Open ibeltagy opened 4 years ago
Thanks for reporting @ibeltagy , we will take a look.
Thanks, @dlibenzi.
While loop based patch extraction is likely slower than convolution tricks:
@dlibenzi, sorry, I am not sure I am following how this link is related to unfold
I see. This is the c++ tensorflow version of torch.unfold
. But this is not something that can be called from pytorch-xla?
Cannot be called, but we can use the same idea (convolutions using kernels picking up one element at a time), for the forward.
hey @JackCaoG, I am just curious if there are updates here.
Hi @ibeltagy , I am working on the lowering part but it is a bit tricky. You will see the pr linked in this issue when it is ready 😄.
Thanks, @JackCaoG for the forward function in your PR here. I ran your code and I successfully get Counter: xla::unfold
and still get Counter: aten::unfold_backward
as expected.
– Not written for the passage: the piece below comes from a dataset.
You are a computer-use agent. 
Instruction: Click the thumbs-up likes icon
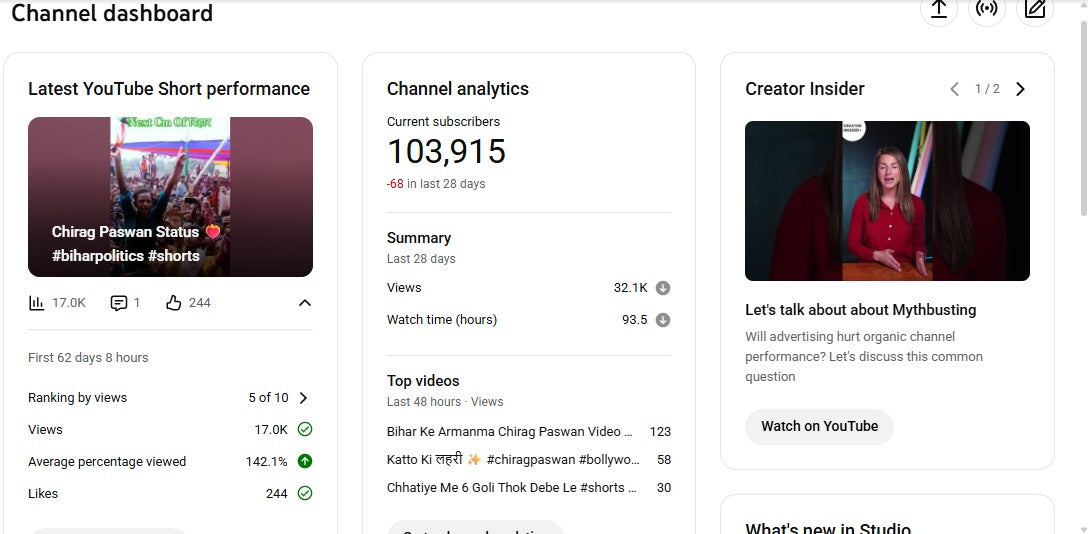tap(174, 303)
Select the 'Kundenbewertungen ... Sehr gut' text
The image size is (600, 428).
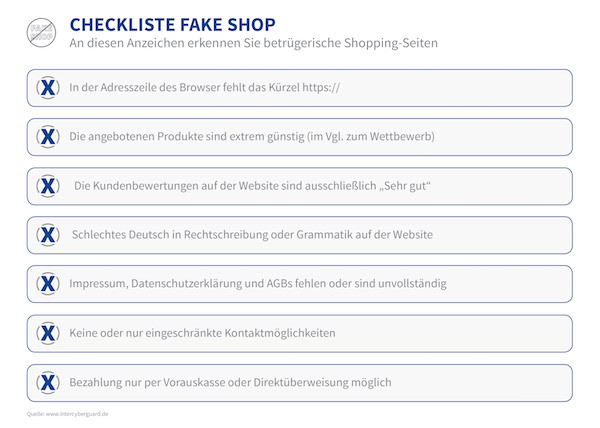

There are a few issues though,
The following unfold
takes close to 1 hour to compile the first time but it gets faster afterward. I know the first step is slow but is it expected to be 1 hour long? Notice that this is the trivial case where the seqlen == window size, so the output contains only one slice, no data copying is needed.
t.unfold(1, 512, 256) # t.shape = torch.Size([12, 512, 64]), t.unfold.shape = torch.Size([12, 1, 64, 512])
The following unfold
operation OOM even though it doesn't copy that much data. Is this expected? In comparison, a 12GB GPU has enough memory to process this
t.unfold(1, 512, 256) # t.shape = torch.Size([12, 2048, 64]), t.unfold.shape = torch.Size([12, 7, 64, 512])
Thanks
HI @ibeltagy I am not sure if 1 hour is too long, it really depends on your model size. Did you remember how much time it takes prior to the unfold
change?
For the second question I think I have an idea. During the lowering of unfold, for input with shape [12, 2048, 64], size=512, step=256, it will generate two iota vector of size [12 2048 64 - 512, 1, 12 2048 64 -512 ] and a filter of the same size. It will then use slice
to shrink the filter size with step
. You can easily see that this filter and two intermediate vector is huge. I might be able to think of way to perform the slice
on the iota vector instead after. That should save us some space but the filter itself is huge.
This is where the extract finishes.